> Provided entries

┏━━

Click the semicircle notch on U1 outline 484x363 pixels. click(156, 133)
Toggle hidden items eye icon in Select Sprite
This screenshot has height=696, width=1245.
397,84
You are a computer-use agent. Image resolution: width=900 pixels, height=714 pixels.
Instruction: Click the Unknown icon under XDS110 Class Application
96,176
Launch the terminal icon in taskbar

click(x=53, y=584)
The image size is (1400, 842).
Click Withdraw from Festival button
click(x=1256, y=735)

┗━━

> What you have to do
Using the listing above, print the line containing "This screenshot has height=696, width=1245." and every line after it exactly, up to and including the last.

> Expected output
This screenshot has height=696, width=1245.
397,84
You are a computer-use agent. Image resolution: width=900 pixels, height=714 pixels.
Instruction: Click the Unknown icon under XDS110 Class Application
96,176
Launch the terminal icon in taskbar

click(x=53, y=584)
The image size is (1400, 842).
Click Withdraw from Festival button
click(x=1256, y=735)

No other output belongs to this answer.